On Thursday, 11 June 2015 at 13:09:21 UTC, Steven Schveighoffer
wrote:
On 6/11/15 8:54 AM, Dmitry Olshansky wrote:
On 11-Jun-2015 15:22, Steven Schveighoffer wrote:
On 6/11/15 4:24 AM, Dmitry Olshansky wrote:
Already works. Just define opSlice for container that
returns a range
and then:
foreach(elem; container) {}
is lowered to:
foreach(elem; container[]) {}
I think you want to do opIndex which takes no parameters.
Ehm. How is being more logical or what is the reason?
opSlice is no
longer supposed to be used that way (though it still works
for backwards
compatibility).
Now that's the real news.
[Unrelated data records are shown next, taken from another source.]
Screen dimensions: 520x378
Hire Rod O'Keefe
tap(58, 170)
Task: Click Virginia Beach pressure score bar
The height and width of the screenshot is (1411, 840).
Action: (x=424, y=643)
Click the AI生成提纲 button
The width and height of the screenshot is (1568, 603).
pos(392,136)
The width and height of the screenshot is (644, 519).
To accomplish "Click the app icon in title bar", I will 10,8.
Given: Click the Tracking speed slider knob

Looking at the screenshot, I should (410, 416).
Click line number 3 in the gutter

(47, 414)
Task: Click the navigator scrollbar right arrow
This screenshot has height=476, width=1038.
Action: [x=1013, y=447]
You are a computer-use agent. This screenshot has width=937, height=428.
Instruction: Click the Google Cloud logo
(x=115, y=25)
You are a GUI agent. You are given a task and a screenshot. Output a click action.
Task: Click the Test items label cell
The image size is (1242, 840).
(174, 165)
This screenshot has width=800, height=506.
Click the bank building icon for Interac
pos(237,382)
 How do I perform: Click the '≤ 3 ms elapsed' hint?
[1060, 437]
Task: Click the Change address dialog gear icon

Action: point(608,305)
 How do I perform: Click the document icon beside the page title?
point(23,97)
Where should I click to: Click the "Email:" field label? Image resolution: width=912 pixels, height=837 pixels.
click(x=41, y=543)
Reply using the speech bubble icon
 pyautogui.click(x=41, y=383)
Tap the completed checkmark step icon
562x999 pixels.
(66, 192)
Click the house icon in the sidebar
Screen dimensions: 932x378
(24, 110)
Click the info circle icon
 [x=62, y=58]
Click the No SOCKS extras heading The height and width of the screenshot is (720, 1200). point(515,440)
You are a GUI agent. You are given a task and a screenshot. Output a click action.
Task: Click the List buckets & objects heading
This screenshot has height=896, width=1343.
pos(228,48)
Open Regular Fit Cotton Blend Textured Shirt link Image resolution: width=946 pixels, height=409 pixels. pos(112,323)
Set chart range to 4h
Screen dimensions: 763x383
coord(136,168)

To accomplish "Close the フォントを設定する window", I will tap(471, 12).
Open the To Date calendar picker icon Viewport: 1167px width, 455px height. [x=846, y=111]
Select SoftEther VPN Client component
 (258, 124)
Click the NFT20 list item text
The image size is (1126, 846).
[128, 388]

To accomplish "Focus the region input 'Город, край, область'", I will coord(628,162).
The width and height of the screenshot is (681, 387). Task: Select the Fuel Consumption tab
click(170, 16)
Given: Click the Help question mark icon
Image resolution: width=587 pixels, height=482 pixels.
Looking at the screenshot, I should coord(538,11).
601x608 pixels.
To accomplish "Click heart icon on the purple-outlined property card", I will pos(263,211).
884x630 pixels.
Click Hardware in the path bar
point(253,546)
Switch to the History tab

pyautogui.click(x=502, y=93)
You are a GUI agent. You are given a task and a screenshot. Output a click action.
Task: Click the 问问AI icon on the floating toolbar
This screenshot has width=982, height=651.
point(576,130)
Me thinks slice it on foreach was
added
speicfically for std.container back in 2012. Where the docs
for the
later change (well, both of them for that matter)?
See this thread, was news to me too:
http://forum.dlang.org/thread/luadir$t0g$1...@digitalmars.com#post-mailman.669.1410325102.5783.digitalmars-d-learn:40puremagic.com
The rationale was in order to support multi-dimensional slicing.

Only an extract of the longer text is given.